European companies — now the most regulated in the world when it comes to privacy — are most likely to suffer domain-name system attacks, with 77% reporting them in the past year, according to a new study by EfficientIP. Many were delivered by phishing emails.
The cost of these DNS attacks rose by 43% in that period to hit an average of €734,000. French firms suffered the most, with an average cost of €847,000, but the biggest increase belonged to the UK — 105% to €684,000.
French firms also experienced the most data theft, at 48%. In contrast, UK companies had the least in the region, at 32%. The global average is 33%.
In addition, 33% of European firms said their websites were compromised, with 48% of Spanish companies saying they suffered downtime.
However, Euro organizations lead the world in protecting their cloud services, with only 34% reporting cloud downtime, compared with the 40% global average.
France, however, came in above that average, at 41%. Germany was the lowest, at 28%.
These attacks came in the form of malware (39%), phishing emails (34%), DNS DdoS (20%, DNS tunneling (19%), and domain lock-up (18%).
Germany faced the most DNS-based malware attacks, at 44% — a global high.
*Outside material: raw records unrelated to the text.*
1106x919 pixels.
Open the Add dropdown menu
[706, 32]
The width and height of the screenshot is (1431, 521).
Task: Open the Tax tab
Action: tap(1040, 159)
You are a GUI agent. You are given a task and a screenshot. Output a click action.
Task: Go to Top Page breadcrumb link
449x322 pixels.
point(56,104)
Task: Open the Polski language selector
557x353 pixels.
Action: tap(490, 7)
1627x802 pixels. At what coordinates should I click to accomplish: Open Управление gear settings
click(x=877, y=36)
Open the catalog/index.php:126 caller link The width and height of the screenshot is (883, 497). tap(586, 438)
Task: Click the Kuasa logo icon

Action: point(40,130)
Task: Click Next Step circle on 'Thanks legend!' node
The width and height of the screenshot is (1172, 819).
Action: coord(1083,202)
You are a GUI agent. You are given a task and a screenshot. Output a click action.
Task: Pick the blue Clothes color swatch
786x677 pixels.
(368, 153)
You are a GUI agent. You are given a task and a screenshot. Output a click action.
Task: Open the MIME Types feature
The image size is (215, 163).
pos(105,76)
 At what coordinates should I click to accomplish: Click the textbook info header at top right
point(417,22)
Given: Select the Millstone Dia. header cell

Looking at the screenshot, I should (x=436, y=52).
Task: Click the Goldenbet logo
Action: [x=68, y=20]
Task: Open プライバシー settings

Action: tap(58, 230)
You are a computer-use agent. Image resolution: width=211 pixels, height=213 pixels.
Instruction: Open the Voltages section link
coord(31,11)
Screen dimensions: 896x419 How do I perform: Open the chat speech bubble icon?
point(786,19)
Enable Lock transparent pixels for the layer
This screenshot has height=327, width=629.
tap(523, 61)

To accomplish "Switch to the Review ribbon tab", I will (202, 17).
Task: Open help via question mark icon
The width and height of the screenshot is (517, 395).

Spanish firms led DNS tunneling attacks, at 24%.
Companies are fighting these incursions by investing in the securing of network endpoints (38%), monitoring and analysis of DNS traffic (36%) and firewalls (20%).
“Surprisingly, our research shows European organizations have invested the least globally in technology, which can prevent data theft,” states David Williamson, CEO of EfficientIP. “This could be a reason as to why the region had the most data stolen.”
He adds: “In the year ahead, it will be interesting to see how European companies will prevent data theft and avoid regulatory fines.”